● PAGE:
══════════

Les Incendies de la Terre

Chaque année, des millions de tonnes de charbon sont brûlées dans des incendies souterrains incontrôlés, dans le monde entier.

Nulle part, la situation n'est plus dramatique qu'ici, à Jharia, dans l'état su Jharkhand en Inde, où les feux brûlent depuis près d'un siècle ! Des dizaines de feux sont encore actifs dans cette région minière, exposant les habitants à une pollution constante composée de méthane, de soufre et de mercure. Autre danger, le sol en surface risque de s'effondrer - emportant avec lui maisons et routes.

La Chine, premier producteur mondial de charbon, connaît aussi de vastes feux souterrains. Entre 0,5 et 10 % de ses réserves pourraient être en cours de combustion selon une étude publiée en 2009 par le US Geological Survey. Et il y a peut être également des centaines de feux aux États-Unis et en Europe. Les émissions de carbone ont des conséquentes locales, mais qu'en est-il du climat ? Les chercheurs suggèrent qu'elles representent une petite fraction seulement de ce que nous brûlons dans nos usines et centrales énergétiques.

M.R. - LE MONDE DES SCIENCES N°4 > Août-Septembre > 2012

Alerte aux Feux de Charbon

Ils sont en train d'embraser la planète... Au contact de l'air, le charbon s'enflamme spontanément et brûle tant qu'il peut s'alimenter lui-même. Un phénomène bien connu... Qui est en train de prendre des proportions considérables aux quatre coins du globe. Car dans d'innombrables mines abandonnées ou mal obturées, des feux de charbon échappent à tout contrôle, menaçant désormais villes, populations et environnement. Et le pire, c'est que nul ne sait vraiment comment les éteindre. Pourtant, il va bien falloir...

Un nuage menaçant d'émissions toxiques, des villes laissées à l'abandon pour des décennies, des bataillons de pompiers envoyés au cour de l'enfer, des ingénieurs désemparés... Tchernobyl ? Fukushima ? Non. Ce tableau est celui d'un autre drame de la course à l'énergie qui, pour être largement moins médiatisé qu'une catastrophe nucléaire, sévit pourtant en ce moment même aux quatre coins de la planète. À savoir qu'aujourd'hui, des centaines de mines de charbon sont en feu ! Dis comme cela, on imagine mal l'ampleur du problème. Alors, imaginez que ces feux souterrains s'enfoncent jusqu'à 100 mètres de profondeur, qu'ils brûlent parfois depuis plusieurs décennies sur des kilomètres de galeries, que personne ne les contrôle... Et, à force de se propager, qu'ils en viennent à menacer les populations et les villes alentour, sans parler de l'environnement. Or, voilà bien le drame : des pays aussi puissants que les États-Unis, la Chine ou l'Inde se montrent pour l'instant incapables d'éteindre ces charbons ardents qui rongent leur territoire...

══════════

● ENTRÉES AFFICHÉES:
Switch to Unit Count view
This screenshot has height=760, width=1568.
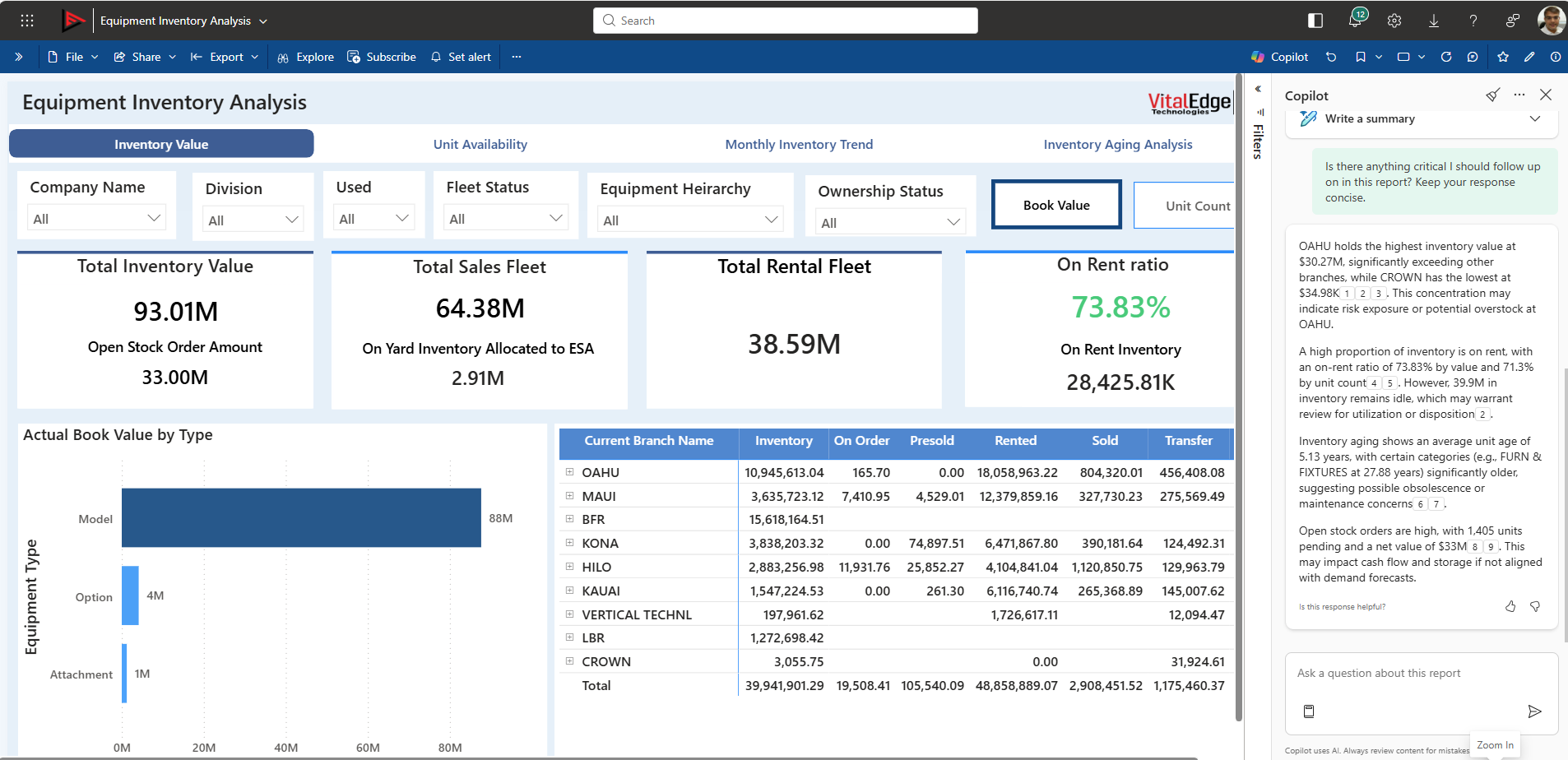click(x=1198, y=205)
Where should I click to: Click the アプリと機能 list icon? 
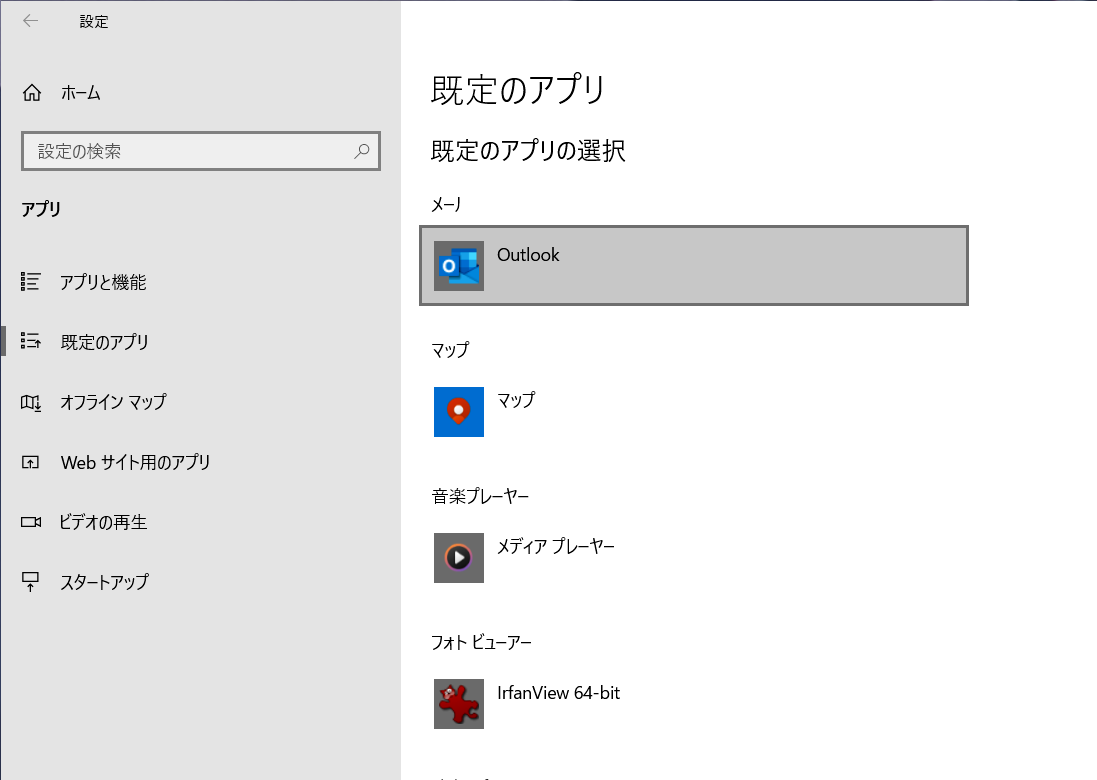[31, 282]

══════════

● BUT DE LA TÂCHE: Recopiez, s'il vous plaît, le passage de la page sur les feux de charbon qui commence aux mots « Nulle part, la » et s'arrête après « maisons et routes. ».

● RÉSULTAT DE L'EXERCICE:
Nulle part, la situation n'est plus dramatique qu'ici, à Jharia, dans l'état su Jharkhand en Inde, où les feux brûlent depuis près d'un siècle ! Des dizaines de feux sont encore actifs dans cette région minière, exposant les habitants à une pollution constante composée de méthane, de soufre et de mercure. Autre danger, le sol en surface risque de s'effondrer - emportant avec lui maisons et routes.